Phyl WEGNER, Appellant, v. INDEPENDENT SCHOOL DISTRICT NO. 286, Respondent.

No. 44600.

Supreme Court of Minnesota.

October 11, 1974.

*353 Oppenheimer, Wolff, Foster, Shepard & Donnelly, Craig W. Gagnon and Robert R. Reinhart, Jr., St. Paul, for appellant.

LeVander, Zimpfer & Tierney and Bernard G. Zimpfer, Minneapolis, for respondent.

Heard before SHERAN, C.J., and PETERSON, KELLY, and YETKA, JJ., and considered and decided by the court en banc.

PER CURIAM.

Petitioner appeals from an order of the district court which affirmed an order of respondent school district terminating her continuing teaching contract and which quashed her petition for certiorari. Petitioner contends that the district court's order, and indirectly the school board's order, should be reversed for either of two reasons: First, because the school district did not timely provide her with a copy of its findings, and second, because the school board violated her right to equal protection by basing its decision in part upon the fact that she was a married woman. We affirm.

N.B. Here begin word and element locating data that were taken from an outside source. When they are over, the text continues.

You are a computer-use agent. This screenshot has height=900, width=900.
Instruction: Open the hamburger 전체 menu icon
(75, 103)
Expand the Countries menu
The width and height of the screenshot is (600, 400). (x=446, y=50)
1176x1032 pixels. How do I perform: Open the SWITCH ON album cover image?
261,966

During the fall of 1972 the school district, faced with declining enrollments and the need for budget cuts, began to solicit input from students, teachers, district residents, and others concerning the proper method of meeting the problem. Subsequently, on November 13, 1972, the school board met and passed a resolution regarding the discontinuance or reduction in scope of educational programs. This resolution stated in part as follows:

"That the School Board has established the following criteria as a matter of policy to be utilized in determining which teachers' contracts will be terminated in effecting discontinuance of positions: qualifications, salaries, program elimination, comparative salaries, financial status, certification, longevity, competency, recommendations of its administrative staff, priority of programs, educational backgrounddegrees, incumbent to discontinued positions, and other similar relevant considerations."

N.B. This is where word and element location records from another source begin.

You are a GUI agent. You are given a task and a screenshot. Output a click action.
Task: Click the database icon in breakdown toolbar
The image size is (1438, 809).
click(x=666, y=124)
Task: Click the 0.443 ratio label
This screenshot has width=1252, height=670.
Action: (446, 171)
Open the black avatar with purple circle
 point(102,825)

At a meeting on February 26, 1973, the board passed a resolution proposing termination of petitioner's position as second of two elementary physical education specialists.

After receiving timely notice of the proposed termination, petitioner requested a hearing pursuant to Minn.St.1971, ยง 125.12, *354 subd. 4. At that hearing, held before the board on March 26, 1973, the school superintendent, Douglas Rossi, testified that in reaching the decision to recommend termination of petitioner's position, he had considered program priorities and had discussed with the administrative staff the class size versus specialist route of reducing budget and that he felt that one of the two physical education specialist positions could properly be terminated. Petitioner testified that the superintendent gave, as one reason for the termination, that other similarly sized elementary schools got along with only one such specialist. Petitioner's claim that the school board discriminated against her on the basis of her marital status is based upon Superintendent Rossi's additional testimony at the hearing that one of the factors he considered in recommending termination of petitioner's position was the fact that she had financial security in the sense that her husband was employed.

At the conclusion of the testimony of Superintendent Rossi and others, the board adopted a resolution terminating petitioner's position and contract as of the end of the 1972-1973 school year. In its findings the board noted the efforts at budget reduction and then detailed the factors it considered, as follows:

"* * * [Q]ualifications, salaries, program elimination, comparative salaries, financial status, certification, longevity, competency, recommendations of its administrative staff, priority of programs, educational backgrounddegrees, incumbent to discontinued position, the reports of the superintendent pertaining to enrollment figures, levy limitations, class size, budget cuts in non-instructional, promotional and extra-curricular programs and community services."

1. In challenging the termination order petitioner first points to the fact that although the board gave her timely notice of the termination resolution before April 1, 1973, it did not provide her with findings until April 12, 1973, after the deadline provided by Minn.St. 125.12, subd. 10, which reads in part as follows:

"* * * If the board orders termination of a continuing contract or discharge of a teacher, its decision shall include findings of fact based upon competent evidence in the record and shall be served on the teacher, accompanied by an order of termination or discharge, prior to April 1 in the case of a contract termination, or within ten days after conclusion of the hearing in the case of a discharge."

Although there are no cases exactly in point, Independent School District No. 316 v. Eckert, 281 Minn. 445, 161 N.W.2d 692 (1968), is instructive. In that case, which involved review under the provisions of the Veterans Preference Act of a misconduct discharge, this court held that the failure of the reviewing board to make any specific findings was error without prejudice. Recognizing that the main purpose of requiring findings is so that a reviewing court can determine what the board found, we stated that the lack of findings was not crucial because only one instance of misconduct was specified in the notice of discharge, all of the evidence centered on a single episode, and the facts were not in dispute.

Similarly, this is a case where the facts are not really in conflict. And in two respects this is a stronger case for rejecting the claim of prejudice. First, the letter informing petitioner of the board's decision to terminate her contract stated clearly that copies of the resolution and the findings of fact were attached, and it was only a result of inadvertence that the findings were not in fact attached. Significantly, petitioner made no request for the findings. Secondly, petitioner did obtain the findings, albeit after the deadline, and thus both she and the reviewing court had the benefit of the findings. We therefore hold that under the circumstances the board's failure to timely serve part of the findings does not merit reversal.

*355 2. Petitioner's other contention on appeal is that the school authorities violated her right to equal protection by basing the decision to terminate her contract partly upon her status as a married woman. We do not believe that the record supports petitioner's contention and we therefore do not reach the question of discrimination based upon marital status.[1]

As our statement of fact indicates, Superintendent Rossi, in suggesting petitioner's position for termination, admittedly considered the fact that petitioner had financial security in the sense that her husband was employed. However, this is not the same as basing such a decision upon the fact that one is a married woman. Further, it is clear from his testimony that petitioner's financial security was not the prime basis for his decision. Beyond this, we should emphasize that it was the school board, not Superintendent Rossi, that officially terminated petitioner's position and it is their decision which we review. As the district court noted, the school board, in terminating petitioner's position, relied upon a number of criteria, none being marital status.

Affirmed.

NOTES

[1] However, we do note gratuitously that the obviously dated statement by this court in State ex rel. Ging v. Board of Education, 213 Minn. 550, 7 N.W.2d 544 (1942), to the effect that marital status is a legitimate factor in termination decisions is of doubtful validity today.